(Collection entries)
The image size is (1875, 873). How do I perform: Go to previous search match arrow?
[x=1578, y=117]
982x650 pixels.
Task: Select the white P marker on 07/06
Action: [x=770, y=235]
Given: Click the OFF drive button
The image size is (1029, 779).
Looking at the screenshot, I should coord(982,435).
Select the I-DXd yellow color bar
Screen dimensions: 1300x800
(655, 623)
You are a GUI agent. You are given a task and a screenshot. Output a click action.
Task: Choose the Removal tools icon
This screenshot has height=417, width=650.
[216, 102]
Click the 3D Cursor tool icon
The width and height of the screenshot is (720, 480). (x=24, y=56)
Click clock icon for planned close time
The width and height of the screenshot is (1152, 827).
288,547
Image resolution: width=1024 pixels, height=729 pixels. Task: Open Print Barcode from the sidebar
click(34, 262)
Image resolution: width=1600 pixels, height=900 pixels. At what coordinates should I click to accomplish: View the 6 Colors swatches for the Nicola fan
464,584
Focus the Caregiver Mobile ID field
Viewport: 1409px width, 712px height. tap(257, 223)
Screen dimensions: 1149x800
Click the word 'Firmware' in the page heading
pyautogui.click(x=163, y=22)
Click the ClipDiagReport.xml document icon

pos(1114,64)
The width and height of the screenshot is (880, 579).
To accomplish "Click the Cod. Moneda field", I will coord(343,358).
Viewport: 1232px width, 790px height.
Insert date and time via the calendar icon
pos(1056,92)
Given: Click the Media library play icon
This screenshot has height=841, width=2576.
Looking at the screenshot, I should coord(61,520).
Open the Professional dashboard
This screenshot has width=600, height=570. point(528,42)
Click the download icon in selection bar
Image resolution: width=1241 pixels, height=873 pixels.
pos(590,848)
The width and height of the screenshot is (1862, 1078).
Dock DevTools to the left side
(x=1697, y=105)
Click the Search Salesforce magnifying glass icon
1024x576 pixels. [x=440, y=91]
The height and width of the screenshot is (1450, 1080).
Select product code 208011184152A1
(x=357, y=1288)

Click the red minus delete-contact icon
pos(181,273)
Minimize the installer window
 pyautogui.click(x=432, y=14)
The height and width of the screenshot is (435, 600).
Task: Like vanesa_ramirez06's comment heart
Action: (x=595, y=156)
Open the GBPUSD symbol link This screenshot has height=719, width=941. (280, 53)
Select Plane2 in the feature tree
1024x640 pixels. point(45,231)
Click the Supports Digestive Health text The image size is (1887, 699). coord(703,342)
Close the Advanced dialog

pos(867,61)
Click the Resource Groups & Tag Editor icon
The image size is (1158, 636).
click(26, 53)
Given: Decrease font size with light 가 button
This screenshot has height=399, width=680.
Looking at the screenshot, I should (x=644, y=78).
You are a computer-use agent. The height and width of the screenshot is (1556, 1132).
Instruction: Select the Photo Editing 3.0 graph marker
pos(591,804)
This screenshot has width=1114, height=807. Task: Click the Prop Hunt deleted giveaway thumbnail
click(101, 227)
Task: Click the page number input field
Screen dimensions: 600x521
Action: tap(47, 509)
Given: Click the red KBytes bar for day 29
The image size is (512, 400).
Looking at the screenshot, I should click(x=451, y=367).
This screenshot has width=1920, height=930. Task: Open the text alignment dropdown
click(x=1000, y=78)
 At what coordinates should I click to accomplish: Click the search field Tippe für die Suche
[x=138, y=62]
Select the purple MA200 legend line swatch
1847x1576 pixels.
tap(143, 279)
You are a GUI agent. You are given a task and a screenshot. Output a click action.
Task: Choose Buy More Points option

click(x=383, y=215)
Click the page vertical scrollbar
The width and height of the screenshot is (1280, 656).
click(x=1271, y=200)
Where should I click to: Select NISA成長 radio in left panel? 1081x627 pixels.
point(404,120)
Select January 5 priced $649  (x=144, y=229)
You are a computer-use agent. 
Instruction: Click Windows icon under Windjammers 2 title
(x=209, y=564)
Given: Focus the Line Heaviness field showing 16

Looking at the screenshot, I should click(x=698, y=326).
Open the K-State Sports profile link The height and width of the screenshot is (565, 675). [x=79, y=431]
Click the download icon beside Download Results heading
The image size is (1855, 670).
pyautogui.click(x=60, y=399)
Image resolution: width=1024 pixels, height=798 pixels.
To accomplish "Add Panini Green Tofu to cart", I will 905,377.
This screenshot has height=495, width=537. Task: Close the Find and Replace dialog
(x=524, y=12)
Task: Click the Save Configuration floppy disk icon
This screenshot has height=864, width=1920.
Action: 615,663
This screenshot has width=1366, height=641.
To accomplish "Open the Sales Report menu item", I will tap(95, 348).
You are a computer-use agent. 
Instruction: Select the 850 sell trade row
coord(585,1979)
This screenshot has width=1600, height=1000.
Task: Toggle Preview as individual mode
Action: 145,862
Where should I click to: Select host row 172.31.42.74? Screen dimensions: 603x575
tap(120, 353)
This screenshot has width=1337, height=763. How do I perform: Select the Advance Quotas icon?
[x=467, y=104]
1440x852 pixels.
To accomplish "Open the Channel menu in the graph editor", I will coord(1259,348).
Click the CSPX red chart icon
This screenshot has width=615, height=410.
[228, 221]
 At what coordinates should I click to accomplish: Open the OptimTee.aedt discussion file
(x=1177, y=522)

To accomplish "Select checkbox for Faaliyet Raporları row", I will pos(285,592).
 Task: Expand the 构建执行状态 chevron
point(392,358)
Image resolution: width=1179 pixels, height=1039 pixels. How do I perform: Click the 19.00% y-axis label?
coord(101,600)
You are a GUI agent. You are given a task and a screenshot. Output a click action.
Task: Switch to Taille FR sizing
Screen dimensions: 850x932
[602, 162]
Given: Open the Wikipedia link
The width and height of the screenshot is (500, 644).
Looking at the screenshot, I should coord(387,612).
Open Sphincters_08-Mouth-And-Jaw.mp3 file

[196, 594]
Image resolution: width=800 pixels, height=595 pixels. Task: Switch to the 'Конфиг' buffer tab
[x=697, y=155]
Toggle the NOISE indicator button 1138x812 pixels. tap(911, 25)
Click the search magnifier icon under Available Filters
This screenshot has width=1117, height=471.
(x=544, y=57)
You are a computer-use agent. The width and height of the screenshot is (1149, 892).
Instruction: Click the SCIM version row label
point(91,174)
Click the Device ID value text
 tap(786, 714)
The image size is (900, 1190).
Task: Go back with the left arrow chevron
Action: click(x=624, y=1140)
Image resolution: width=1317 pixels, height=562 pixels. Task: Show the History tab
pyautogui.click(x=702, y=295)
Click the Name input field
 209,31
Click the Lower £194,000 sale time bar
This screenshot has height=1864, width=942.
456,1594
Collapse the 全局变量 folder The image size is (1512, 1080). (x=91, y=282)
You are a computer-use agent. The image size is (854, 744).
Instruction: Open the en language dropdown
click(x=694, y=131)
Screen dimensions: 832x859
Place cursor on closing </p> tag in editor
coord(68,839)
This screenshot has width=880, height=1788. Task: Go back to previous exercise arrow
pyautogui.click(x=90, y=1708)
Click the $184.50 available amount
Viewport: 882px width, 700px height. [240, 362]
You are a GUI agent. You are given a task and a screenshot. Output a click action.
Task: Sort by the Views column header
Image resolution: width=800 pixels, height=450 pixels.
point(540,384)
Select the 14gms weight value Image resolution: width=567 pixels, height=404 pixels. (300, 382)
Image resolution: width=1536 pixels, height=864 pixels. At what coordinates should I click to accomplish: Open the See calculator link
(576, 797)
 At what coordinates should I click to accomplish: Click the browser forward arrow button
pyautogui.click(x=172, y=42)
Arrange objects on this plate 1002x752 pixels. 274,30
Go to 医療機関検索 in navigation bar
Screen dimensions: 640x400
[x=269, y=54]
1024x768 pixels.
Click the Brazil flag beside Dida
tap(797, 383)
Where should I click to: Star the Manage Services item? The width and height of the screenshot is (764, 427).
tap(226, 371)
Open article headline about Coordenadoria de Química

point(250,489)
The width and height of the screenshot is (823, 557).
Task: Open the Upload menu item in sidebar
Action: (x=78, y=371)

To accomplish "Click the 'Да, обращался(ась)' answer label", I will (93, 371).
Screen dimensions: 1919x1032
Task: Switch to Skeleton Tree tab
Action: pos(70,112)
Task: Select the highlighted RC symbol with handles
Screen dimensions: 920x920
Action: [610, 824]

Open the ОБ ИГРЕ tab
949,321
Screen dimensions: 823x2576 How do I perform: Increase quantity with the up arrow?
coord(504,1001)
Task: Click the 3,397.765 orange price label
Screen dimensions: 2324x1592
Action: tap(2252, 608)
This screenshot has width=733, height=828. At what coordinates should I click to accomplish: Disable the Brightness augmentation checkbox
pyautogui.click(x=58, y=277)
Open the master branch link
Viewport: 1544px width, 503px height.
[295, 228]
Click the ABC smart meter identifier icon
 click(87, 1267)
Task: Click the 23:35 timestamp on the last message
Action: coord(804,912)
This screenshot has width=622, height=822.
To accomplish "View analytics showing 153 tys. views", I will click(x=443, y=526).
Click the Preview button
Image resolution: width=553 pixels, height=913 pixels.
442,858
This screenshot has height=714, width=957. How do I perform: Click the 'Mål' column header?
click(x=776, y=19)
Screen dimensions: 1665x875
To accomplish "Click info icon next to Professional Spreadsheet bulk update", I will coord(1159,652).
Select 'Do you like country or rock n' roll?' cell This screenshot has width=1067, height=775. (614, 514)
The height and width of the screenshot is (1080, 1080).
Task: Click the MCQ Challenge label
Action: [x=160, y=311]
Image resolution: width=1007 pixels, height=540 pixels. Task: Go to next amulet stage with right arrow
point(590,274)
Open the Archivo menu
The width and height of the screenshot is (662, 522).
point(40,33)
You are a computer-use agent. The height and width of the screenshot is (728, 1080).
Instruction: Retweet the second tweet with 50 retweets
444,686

**WHAT YOU ARE ASKED TO DO**. Within the records, the lines containing the string "computer" are to be counted and their number given without comment.

**TASK ANSWER**. 6